**DATA LINES:**
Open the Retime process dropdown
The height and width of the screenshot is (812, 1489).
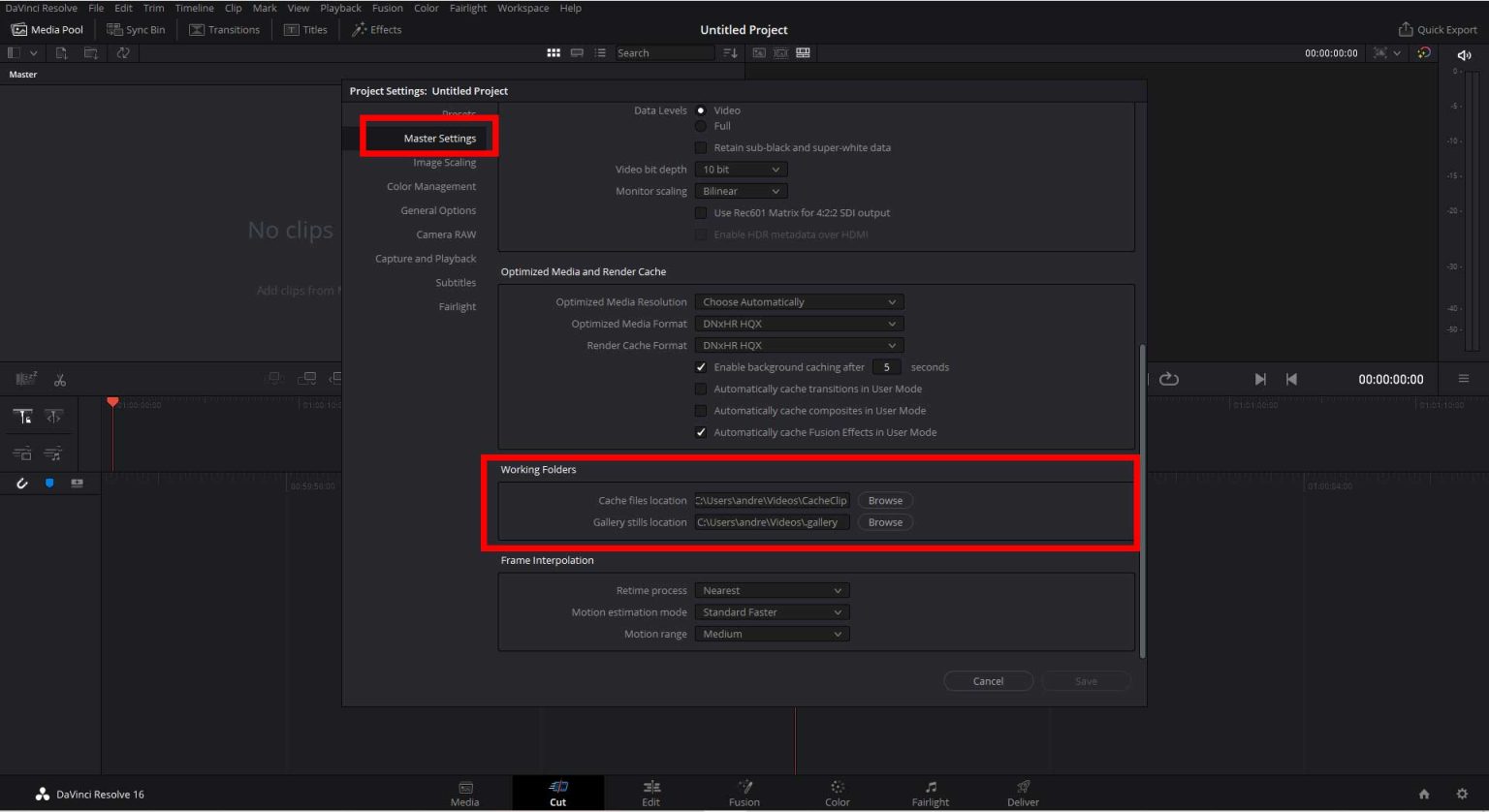coord(771,589)
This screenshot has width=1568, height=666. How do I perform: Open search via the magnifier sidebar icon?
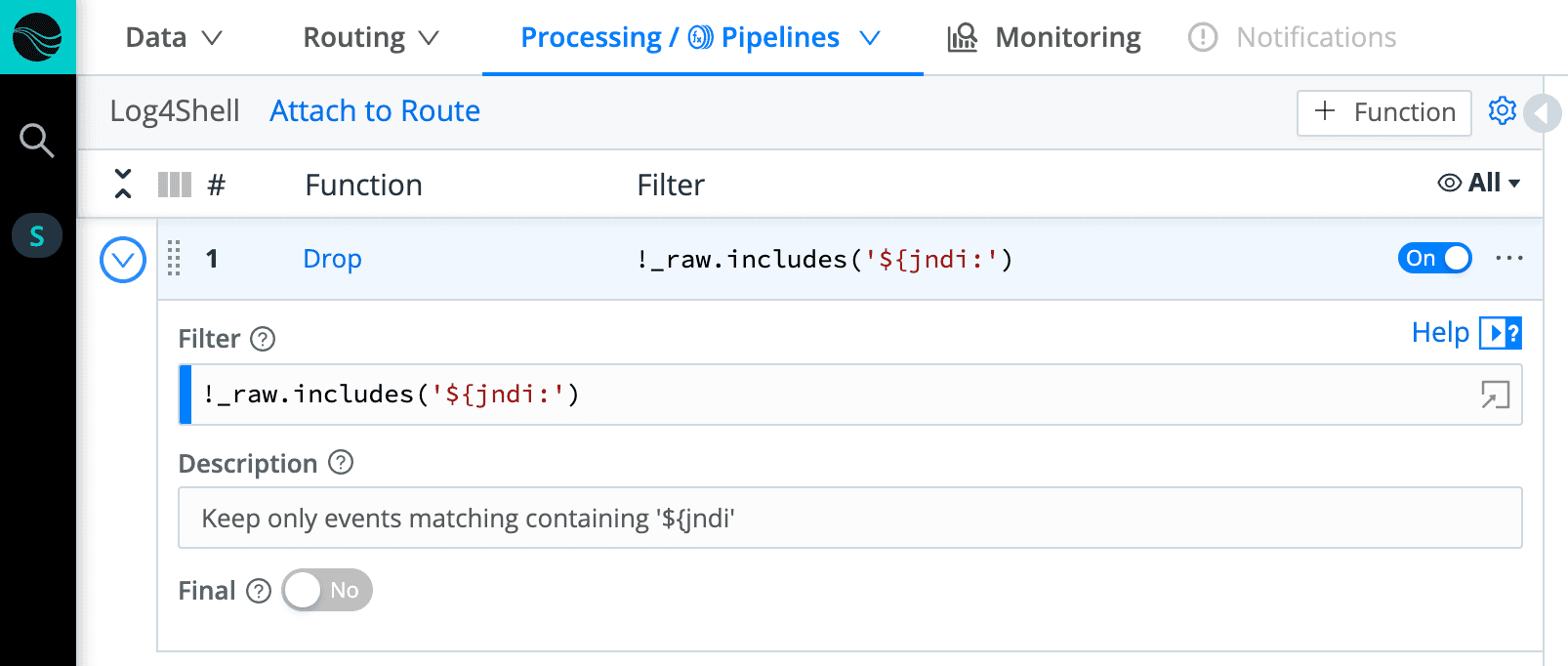pyautogui.click(x=37, y=141)
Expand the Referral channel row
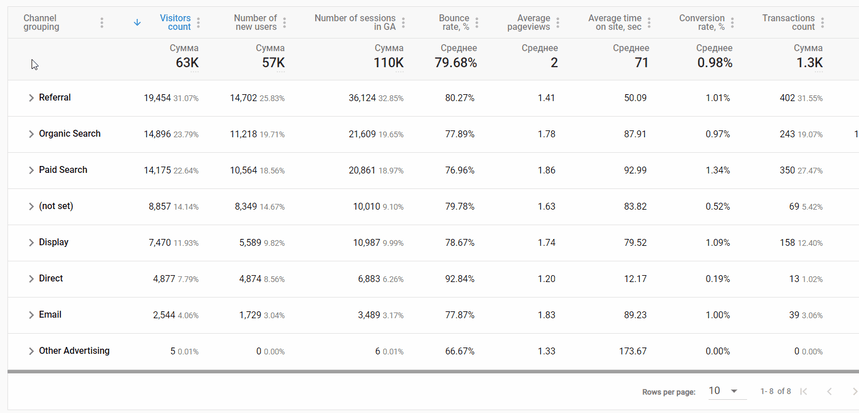The height and width of the screenshot is (413, 859). point(31,98)
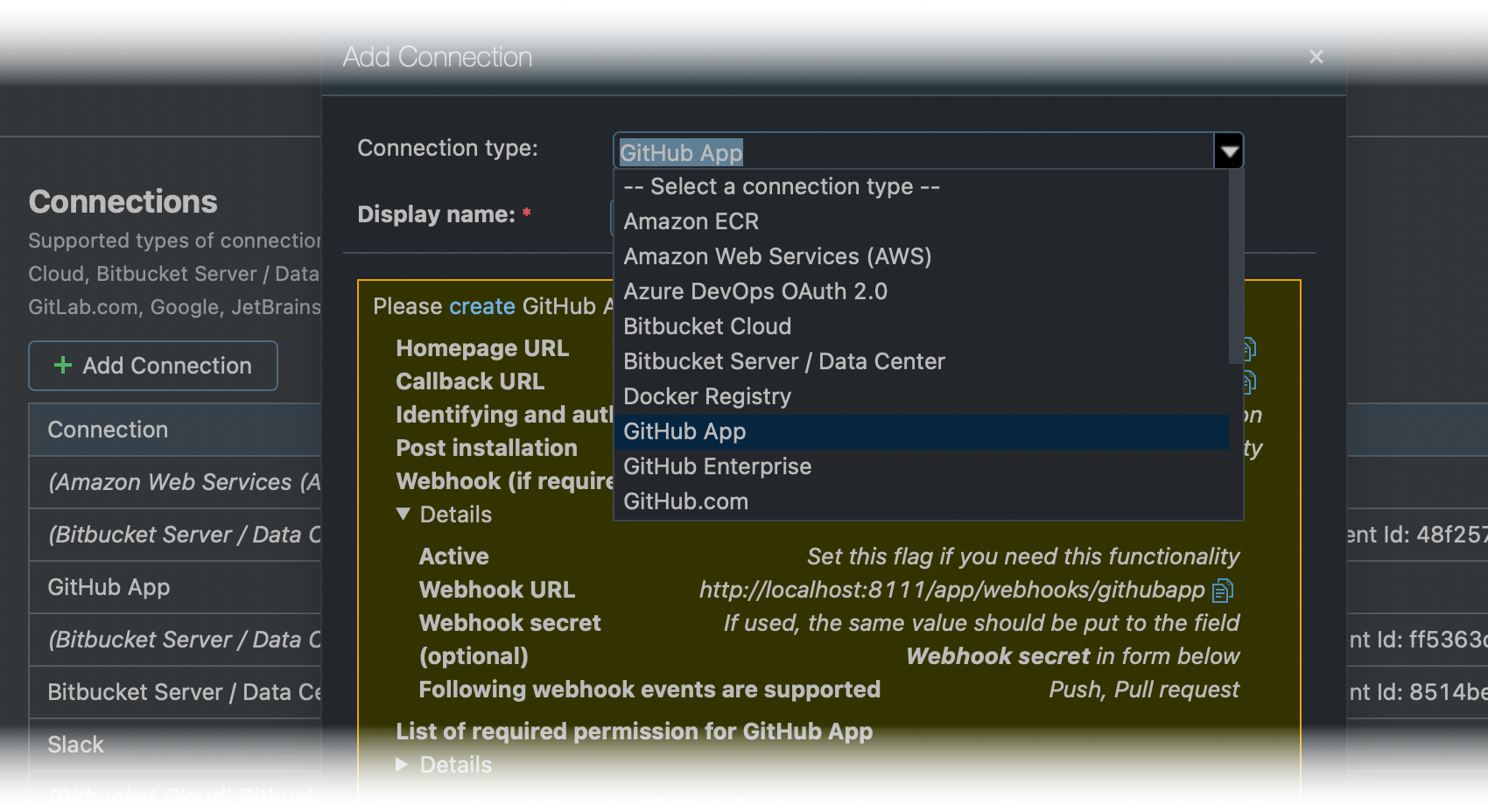Choose Docker Registry as connection type
1488x812 pixels.
point(706,396)
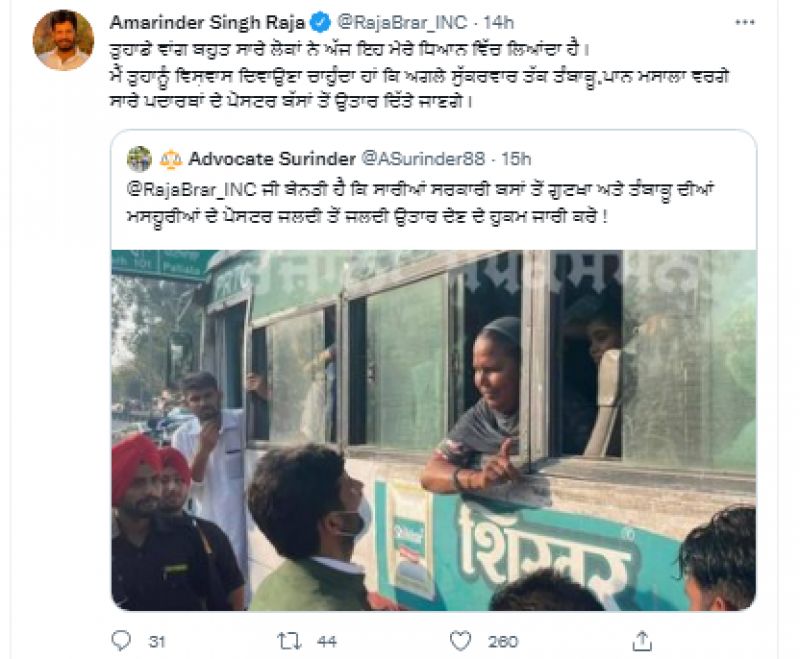The height and width of the screenshot is (659, 800).
Task: Click the Advocate Surinder name in the quoted tweet
Action: coord(271,159)
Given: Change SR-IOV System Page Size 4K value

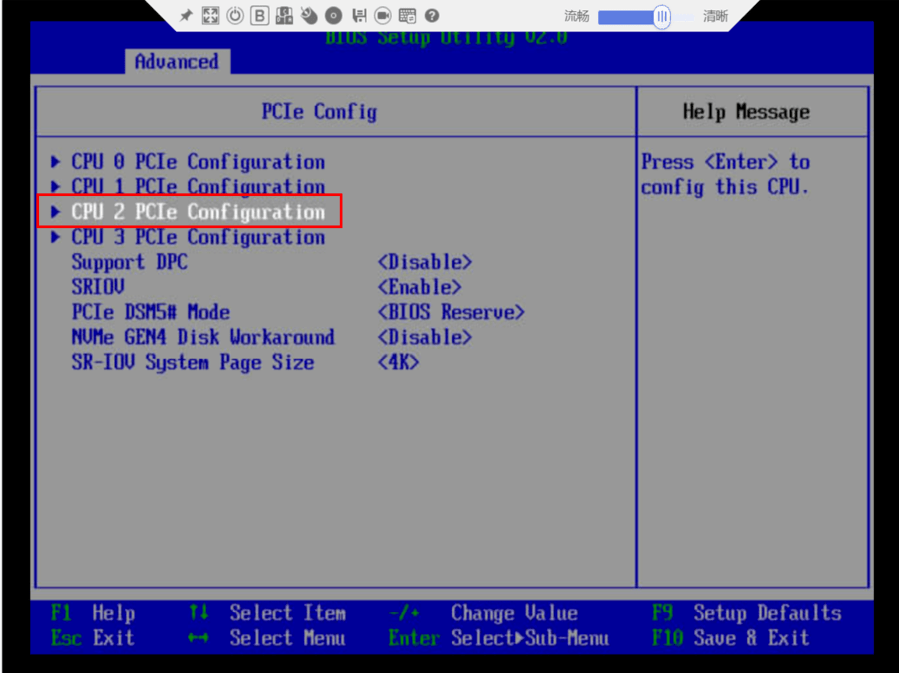Looking at the screenshot, I should 398,362.
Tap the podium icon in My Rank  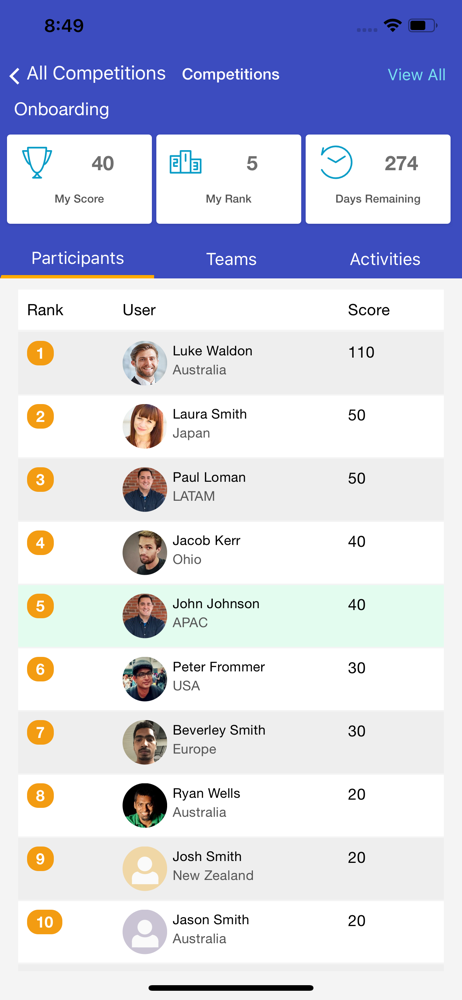tap(186, 163)
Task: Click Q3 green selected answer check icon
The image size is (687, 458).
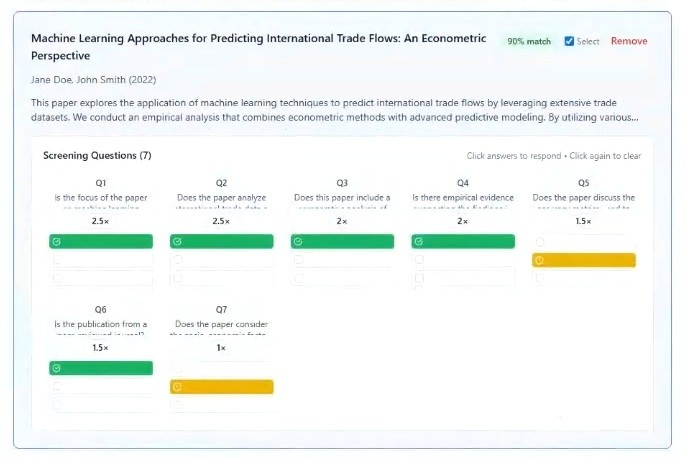Action: pyautogui.click(x=299, y=242)
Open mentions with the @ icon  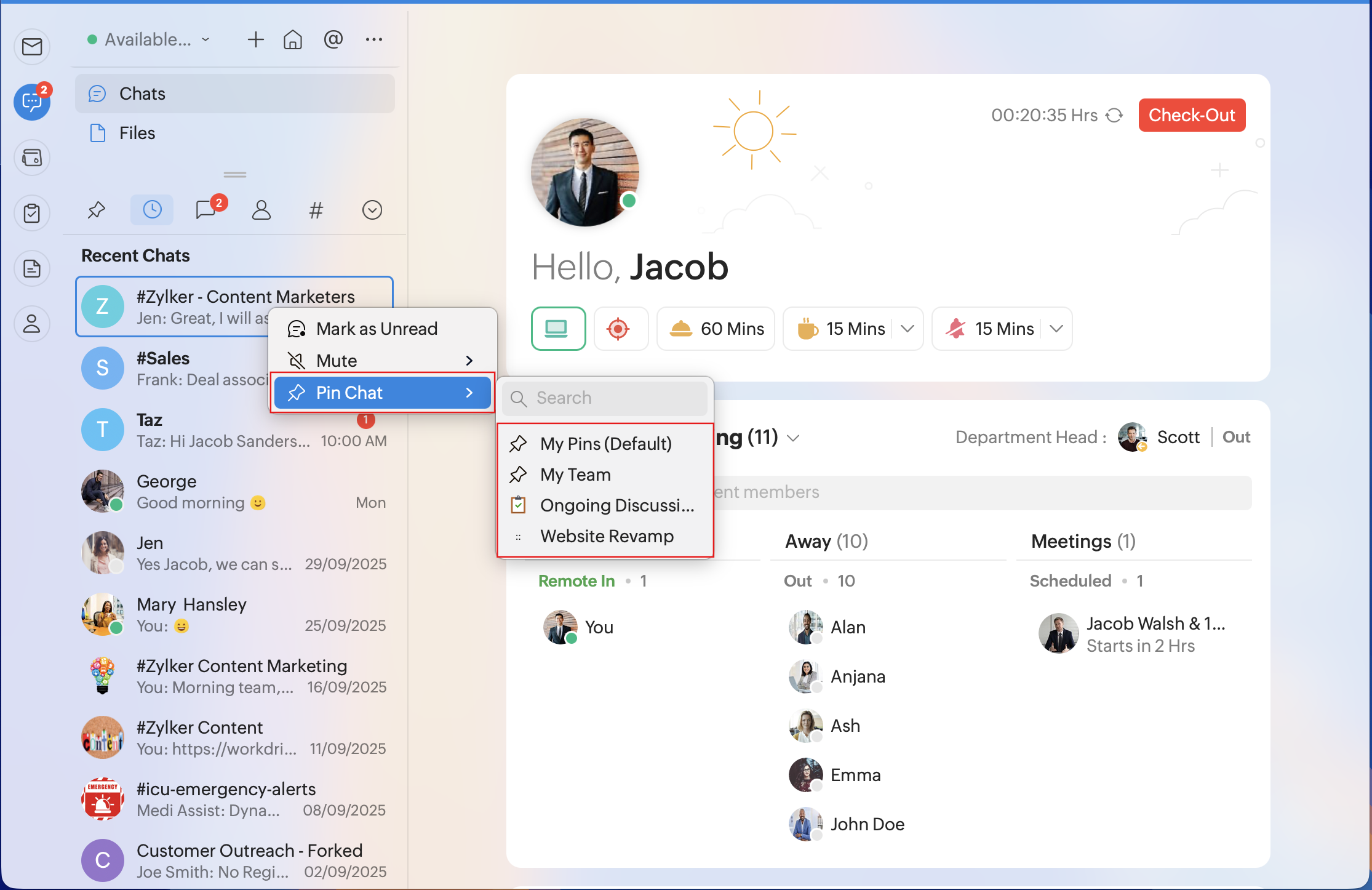pyautogui.click(x=333, y=40)
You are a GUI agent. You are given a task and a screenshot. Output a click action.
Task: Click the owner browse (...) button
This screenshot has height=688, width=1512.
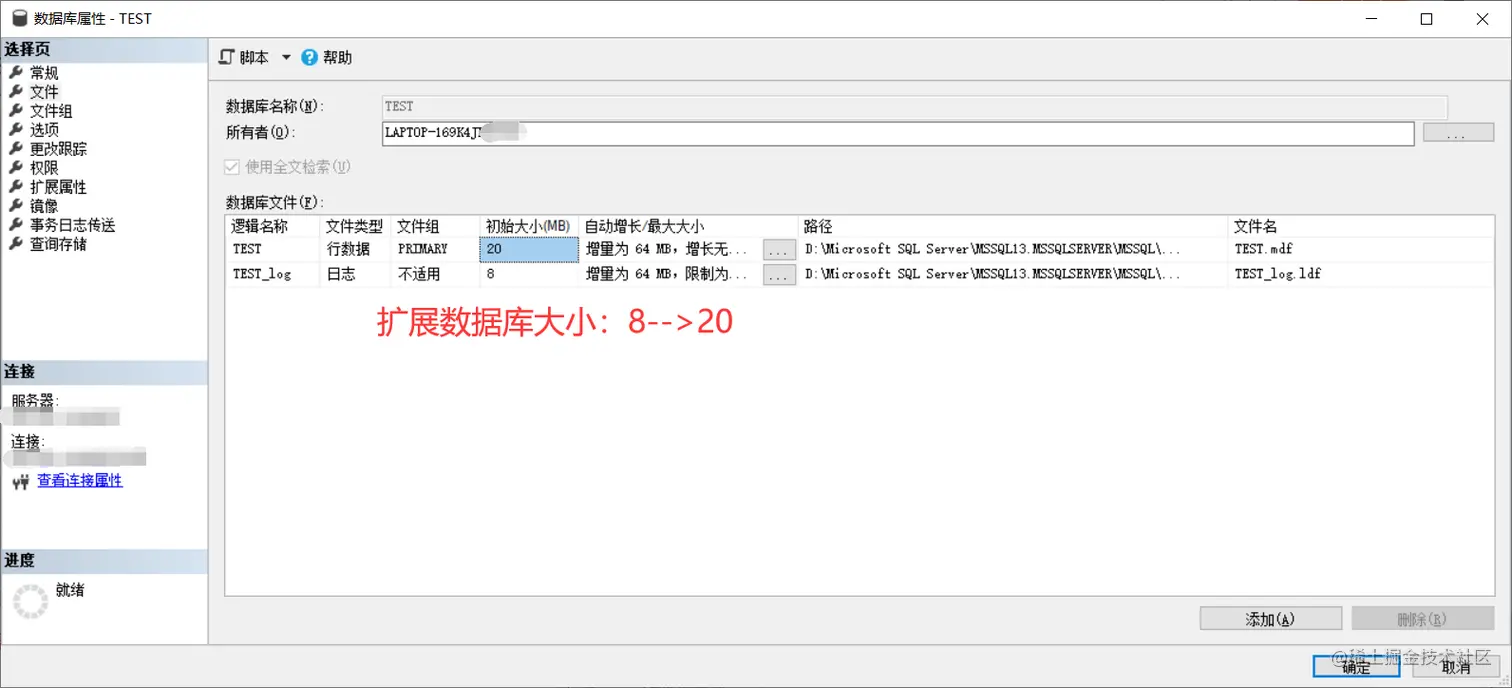tap(1458, 133)
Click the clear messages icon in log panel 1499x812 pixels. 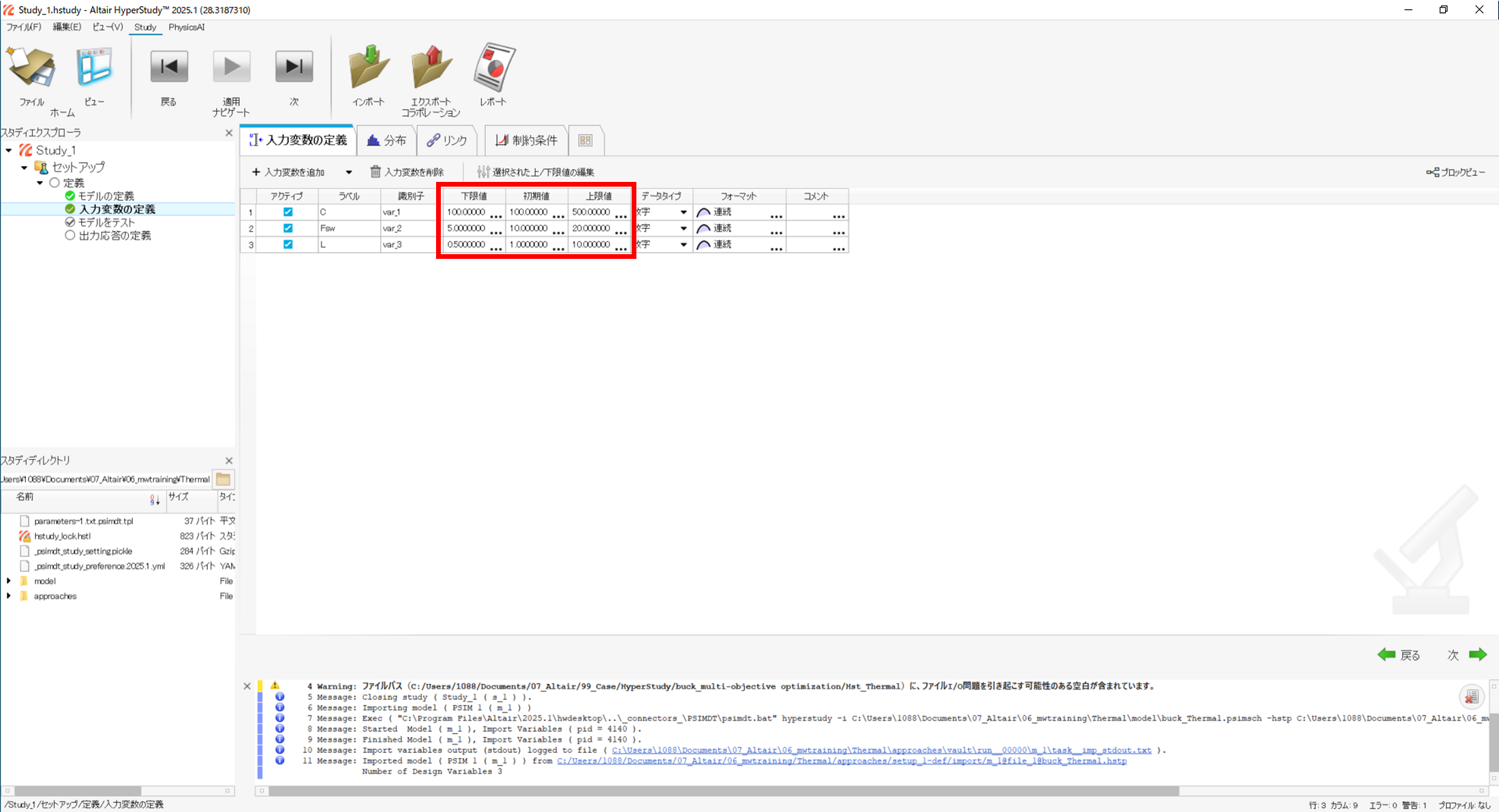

**WHAT IS ASKED:** Transcribe the lines from the start through the line containing "pyautogui.click(x=37, y=141)", including both ends, and leave the pictures out of your answer.

**OUTPUT BELOW:**
Open the Retime process dropdown
The height and width of the screenshot is (812, 1489).
coord(771,589)
This screenshot has width=1568, height=666. How do I perform: Open search via the magnifier sidebar icon?
pyautogui.click(x=37, y=141)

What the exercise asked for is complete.